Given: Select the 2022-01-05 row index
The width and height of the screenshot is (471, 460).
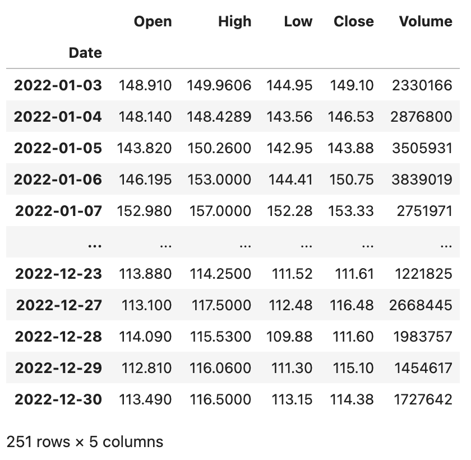Looking at the screenshot, I should click(x=58, y=148).
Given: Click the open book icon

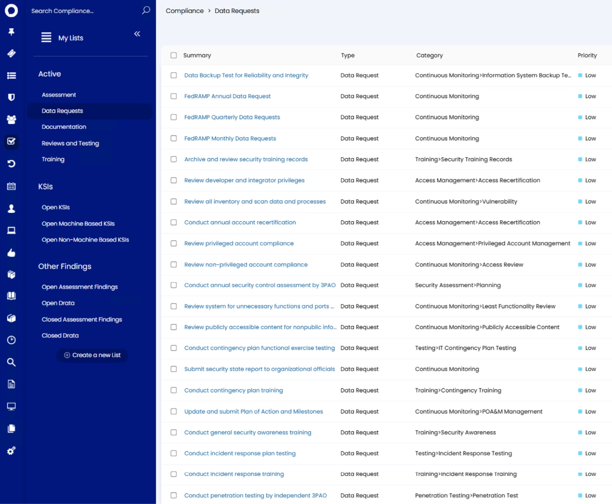Looking at the screenshot, I should click(11, 296).
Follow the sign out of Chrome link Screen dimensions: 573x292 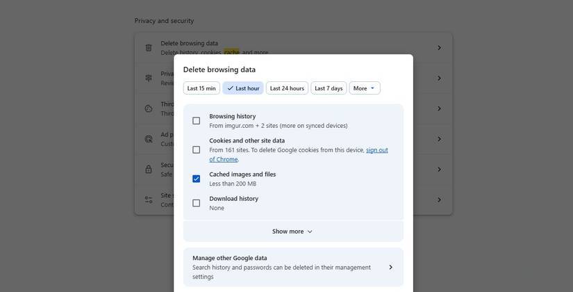click(x=376, y=150)
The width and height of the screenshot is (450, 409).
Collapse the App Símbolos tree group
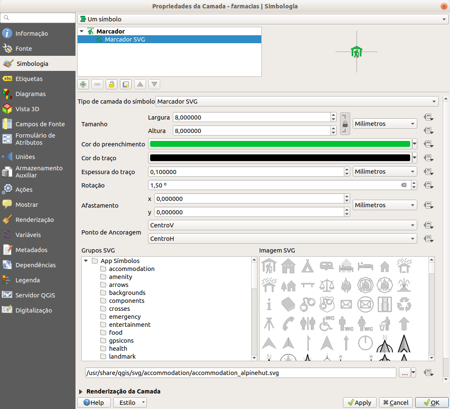(86, 261)
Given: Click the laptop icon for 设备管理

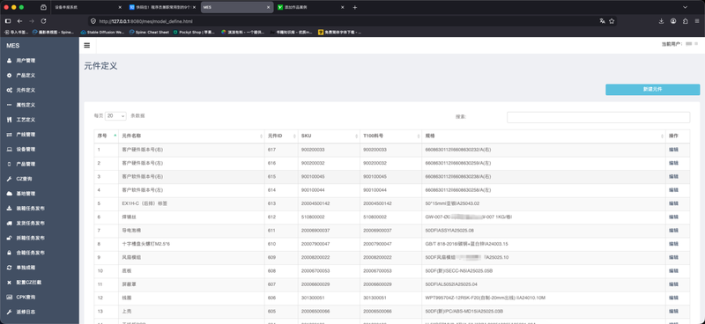Looking at the screenshot, I should pyautogui.click(x=10, y=149).
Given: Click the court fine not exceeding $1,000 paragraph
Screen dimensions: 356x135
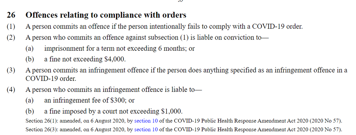Looking at the screenshot, I should 113,111.
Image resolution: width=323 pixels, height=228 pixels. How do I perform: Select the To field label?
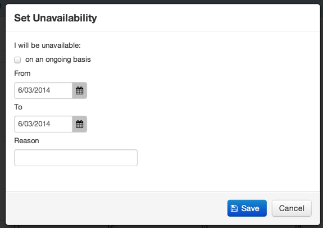pyautogui.click(x=18, y=107)
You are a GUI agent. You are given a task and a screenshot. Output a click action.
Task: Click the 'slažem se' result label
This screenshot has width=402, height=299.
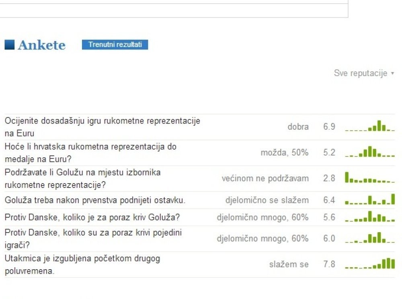click(x=289, y=264)
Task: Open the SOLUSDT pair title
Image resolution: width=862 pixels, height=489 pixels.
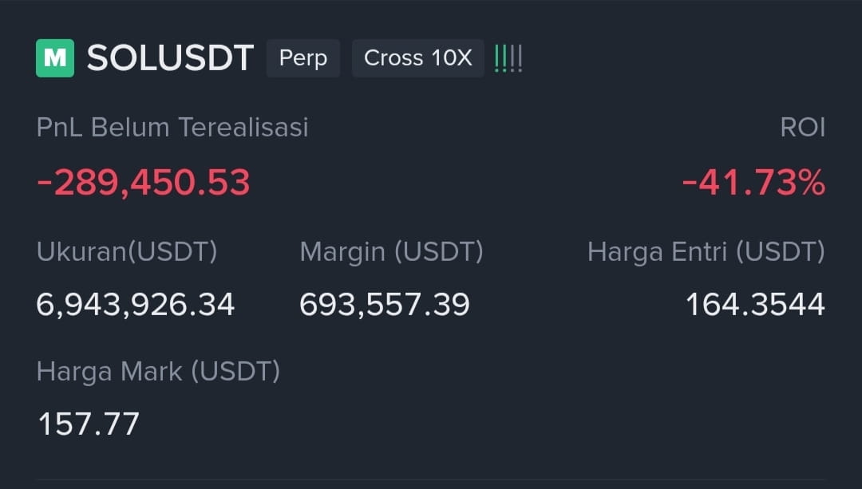Action: click(x=171, y=57)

○ ○ ○ ○ ○ ○ ○

Required action:
Nothing but the lines from the one containing "Given: Click the laptop icon for 设备管理" through the last line of the records above should appear, each repeated exactly, with no pictures.

Finished task:
Given: Click the laptop icon for 设备管理

Looking at the screenshot, I should pyautogui.click(x=10, y=149).
Given: Click the court fine not exceeding $1,000 paragraph
Screen dimensions: 356x135
Looking at the screenshot, I should 113,111.
Image resolution: width=323 pixels, height=228 pixels. How do I perform: Select the To field label?
pyautogui.click(x=18, y=107)
You are a GUI agent. You are given a task and a screenshot. Output a click action.
Task: Click the 'slažem se' result label
This screenshot has width=402, height=299.
click(x=289, y=264)
Task: Open the SOLUSDT pair title
Image resolution: width=862 pixels, height=489 pixels.
Action: click(x=171, y=57)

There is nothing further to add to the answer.